Message Boards Message Boards

0
|
11472 Views
|
9 Replies
|
8 Total Likes
View groups...
Share
Share this post:

Histogram and HistogramList do not honor the requested number of bins

Posted 10 years ago

Hi list. I'm new here. Medium skills with Mathematica.

Histogram and HistogramList both have allowable forms such as this:

HistogramList[some_list, bspec]

where bspec can be the number of bins. The actual number of bins used seems to have a very casual relationship to the number of bins requested. For example, the following bit of code

numBins = 1;
uniformSamples = RandomReal[{-Pi/2, Pi/2}, 1000];
list = HistogramList[uniformSamples, numBins];
{numBins, Length[list[[1]]] - 1}

returns the following numbers for {number of bins requested, number of bins used} for a few choices of numBins. Note that there are one fewer bins than bin delimiters (edges), thus Length[list[[1]]] - 1.

{1, 1}
{2, 2}
{3, 2}
{4, 4}
{5, 4}
{6, 8}
{7, 8}
{8, 8}
{9, 8}
{10, 16}
{11, 16}
{16, 16}
{17, 16}
{21, 16}
{22, 32}

It seems that there is something that is overriding the input request and instead returning bin numbers that are powers of two.

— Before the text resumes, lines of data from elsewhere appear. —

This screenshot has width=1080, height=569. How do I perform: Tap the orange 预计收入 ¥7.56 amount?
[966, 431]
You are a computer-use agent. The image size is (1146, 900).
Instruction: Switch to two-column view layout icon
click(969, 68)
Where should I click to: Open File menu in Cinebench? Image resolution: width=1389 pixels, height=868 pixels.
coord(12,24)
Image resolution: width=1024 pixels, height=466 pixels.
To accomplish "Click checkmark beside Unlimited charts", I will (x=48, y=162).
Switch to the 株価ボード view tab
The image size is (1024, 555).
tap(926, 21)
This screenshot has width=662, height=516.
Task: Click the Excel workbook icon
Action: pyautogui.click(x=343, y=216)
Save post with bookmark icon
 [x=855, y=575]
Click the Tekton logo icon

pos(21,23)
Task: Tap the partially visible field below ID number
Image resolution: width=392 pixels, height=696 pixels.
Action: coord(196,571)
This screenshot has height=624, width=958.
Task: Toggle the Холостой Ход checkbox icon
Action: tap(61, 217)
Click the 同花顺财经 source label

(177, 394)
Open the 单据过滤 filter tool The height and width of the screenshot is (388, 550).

How can I get the number of bins that I request without ginning up my own list of bin edges? And who knows if that would even work. I can't see this behavior in the documentation for these functions which states unambiguously, "The following bin specifications bpsec can be given: n use n bins"

Jerry

POSTED BY: Jerry
9 Replies

Hi Jerry,

What is not written there is that it chooses a 'nice' subdivisions around the range of your numbers. If you look at the boundaries of the bins it will be 'nice' numbers. If your domain equals -pi to pi there are no 'nice' subdivisions. It probably uses something like FindDivisions to find 'nice' bin-boundaries.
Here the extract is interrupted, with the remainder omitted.